As the technical design has not been explained for a technical audience, just how this works is a bit hazy, but there is no blockchain explorer, and thus the arguably decisive question: can this have smart contracts?
There’s claims it can and something like ethereum is ultimately a database, so there may be technical ways it can do so, however without a blockchain explorer, it’s not clear how this can have automated finance in the style of defi.
The CBDC/DCEP and now e-CNY design began all the way back in 2014 when there were no smart contracts as we now know them, so in crypto terms and from some descriptions, this might be more a version 1 blockchain.
Bitcoin of course has ‘smart contracts,’ but far too limited to run something like Uniswap. Now we can put Uniswap on this central bank database, and Curve as well as all these dapps, and they can talk/interlope, but how can an entrepreneur connect these dapps without seeing the code?
There’s perhaps no reason why the central bank can’t have an explorer, but for itself. Opening that to the public and even allowing the public to write to it may open security risks as the database itself could perhaps even be hacked.
A more controlled version of this would allow licensed entities to write, but that significantly limits innovation with it unclear how one can issue an e-stock token here and then Compound it to turn the borrowed e-CNY into another e-stock on book orderless Uniswap where others provide liquidity.
That’s the future of finance, automated finance. The code does everything, humans just take decisions. Without that edge, it’s not clear why anyone cares they have access to central bank reserve money especially when they don’t get any of the benefits commercial banks do by having such access, like earning central bank interest from deposits, let alone borrowing rights, but there’s a payment and clearing system so that might have some benefits.
ETH Like e-Fiat Coming?
However ultimately central banks care about only one thing: the power to issue money. So if we, as the public, would be unhappy with what is really just more of the same and want public smart contracts, there isn’t really any reason why they wouldn’t provide such service as it does not directly interfere with their sole interest of having the power to issue money.
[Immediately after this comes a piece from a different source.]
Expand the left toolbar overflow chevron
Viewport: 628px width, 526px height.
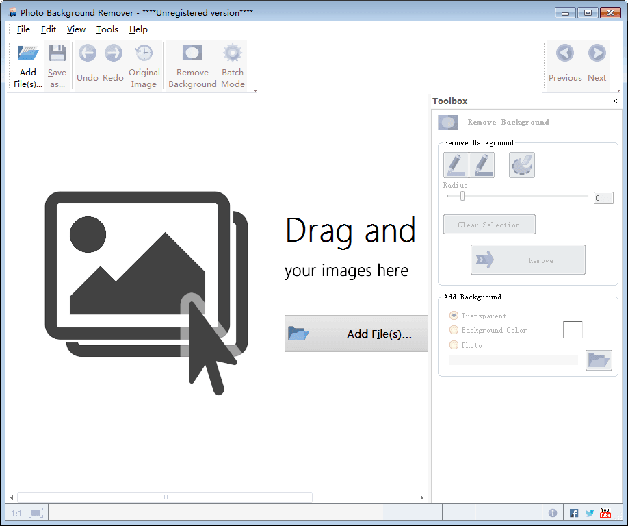[254, 89]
As such, a central bank copy clone of eth with identical capabilities in regards to defi, tokenization, and much else, is most likely coming.
If not in China, then in Europe or America, and if in neither, then in Sweden or Switzerland. Because one way or another, the technological advancement gap will be closed.
Probably not fully. Crypto will probably always be more open, and thus more innovative, which in turn means central banks will keep playing catchup until crypto innovation reaches the growth stage of the internet with no more obvious low hanging fruits left and so changes to incremental innovation rather than structural.
But the technical edge might probably at some point become a minor distinction primarily based on fixed supply versus managed supply.
In the process, coders will have a field day because if Europe or America in particular manages to get this right to the satisfaction of coders in terms of tech capabilities – which is crucial if they’re going to adopt it – then a whole field of automated code based digital finance opens up.
This will be different to bitcoin which will retain its unique offering of digital gold as a hedge against the mismanagement of fiat supply, but the current money system will at least upgrade and thus should have innovative benefits over the current largely analogue dominant system.
Whether they can get it right however is a big question. eCNY, as it stands, hasn’t because it appears to offer nothing to the public above what the public already had on offer due to it lacking publicly writable smart contracts ala Uniswap.
That’s the base standard they have to meet if they want to compete and actually have the public pay attention with it more a toss up right now whether they can, both due to technical and political challenges, meet this standard.